Your description of the bow is very generic....sorry to tell you, but there have been a myriad of "so-called Hill style" longbows made over the years that are actually a very bad representative of the style.  Certain limb woods are very 'shocky', certain limb designs create more 'shock', and reflex can add to that.  Incorporate those bad factors with a light arrow, tentative Hill-style shooting form and you have the recipe for bone-rattling 'shock'.

Please don't think the bow you shot is a good representative.  I would get a good brand name bow and try it out before you make a decision.

try Howard Hill, Northern Mist, Miller, Belcher,
Great Northern,  and a few others...  and use an appropriate arrow, and squeeze the grip with the lower fingers for starters....

rmorris

Thank you everyone for the encouragement.

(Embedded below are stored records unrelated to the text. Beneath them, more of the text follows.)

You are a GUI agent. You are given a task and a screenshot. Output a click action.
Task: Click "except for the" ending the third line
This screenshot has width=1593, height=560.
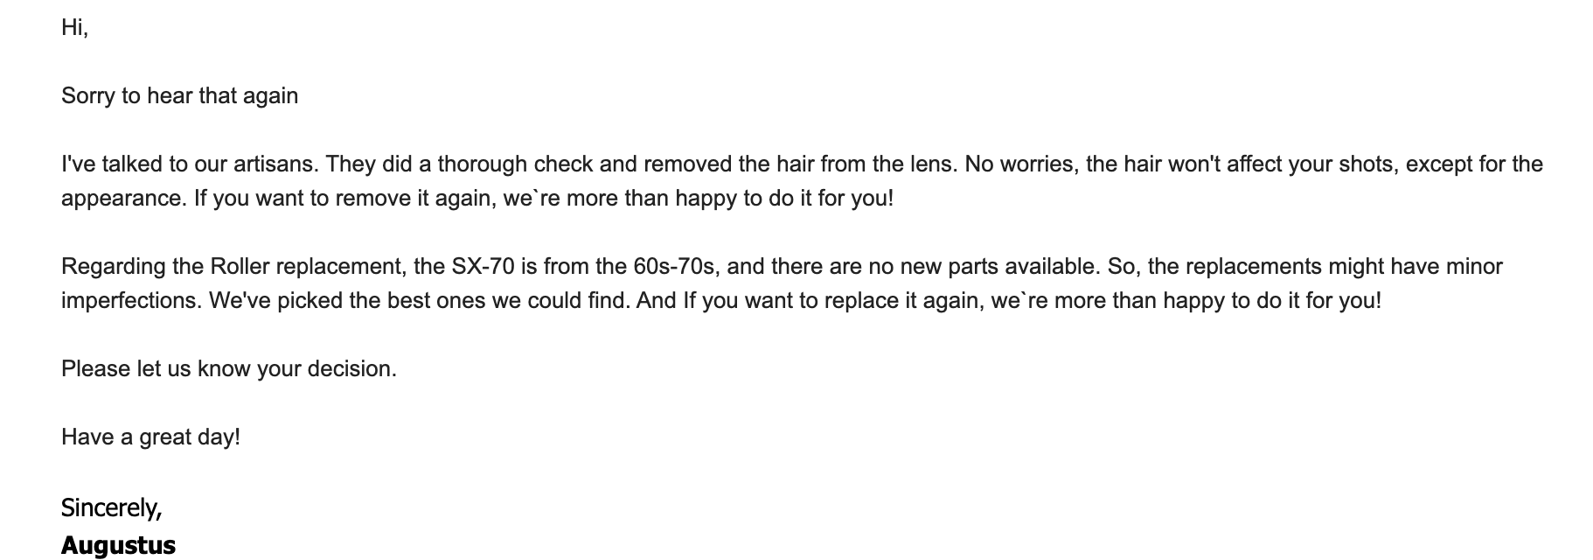pos(1474,165)
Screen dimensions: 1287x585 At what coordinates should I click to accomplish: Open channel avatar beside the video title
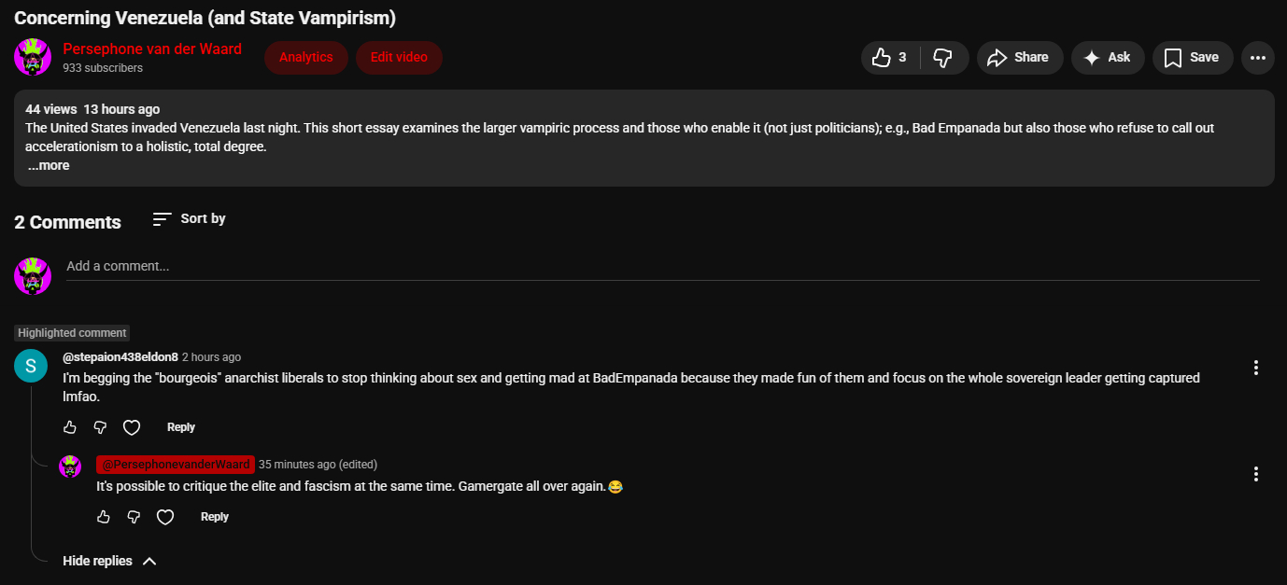coord(33,58)
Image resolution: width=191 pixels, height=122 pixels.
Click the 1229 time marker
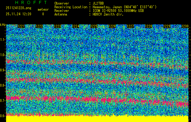coord(167,26)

I think I will go ahead with my plans of building myself a HH style bow. I assumed that with over 300 pages dedicated to this kind of bow there must be something to it. I still have the bug and I was fairly sure that the bow I shot had problems. I knew the arrow was to light when it was handed to me but I did not bring my arrows. At the same time I know enough about how the bow felt that I don't think a 550- 600 grain arrow would help enough for me to want to shoot that bow again. I did send an email to a couple of good friends who are very involved in traditional archery asking it they have any bows in their collection. I am still super excited about the HH bows and your faith in this tradition should keep modivated to keep on till I find a bow that feels good.
"Havin' such a good time Oo-de-lally, Oo-de-lally Golly, what a day"

cahaba



I agree with all the Hill type comments. Shot this 4 arrow group this morning at 20 taped yards.. I promise there are 4 in there. I was shooting my Northern Mist. Got a Hill and a Sunset Hill ordered. LOve Hill type bows!

     

Got a little to tight on this group.
cahaba: A Choctaw word that means
"River from above"

stik&string

Rmorris that brace height does not seem correct either. Perhaps finding the right brace height would calm it down some

Rob DiStefano

QuoteOriginally posted by rmorris:
... The only bow they had in this style was a 68" – 50# which is just about perfect for me. The bow did not give any indication to who made it but it had 4 Purple Heart laminations in the limbs and 2 of the laminations looked like they tapered towards the tips (I would have to guess about a .004/ in taper) and the riser looked to be about 15 inches. The brace height for the bow was also about 7.5 "from the grip. So the archery tech on duty handed me the bow and I asked him for an arrow so I could give it a try. For starters the arrow was properly spined but about 200 grains underweight for my preference ( it was a GT 35/55 with about a 100 grain tip) I think that is about 360 grains total.
I pulled the bow back and was very impressed by how smooth the pull of the bow was I set my anchor and released. To my surprise the bow nearly jumped out of my hand and the shock of the bow had me reaching for 2 aspirin and a glass of water. ....
if the bow was 50@28, and for arguments sake your draw is 28", a 360 grain arrow would be 7gpp - waaaaay too light and a main reason for shock on release.  you want at least a 10gpp arrow - more is even better.  if yer a bowyer, you should know that.  and you have a pm about what was in yer sig line ...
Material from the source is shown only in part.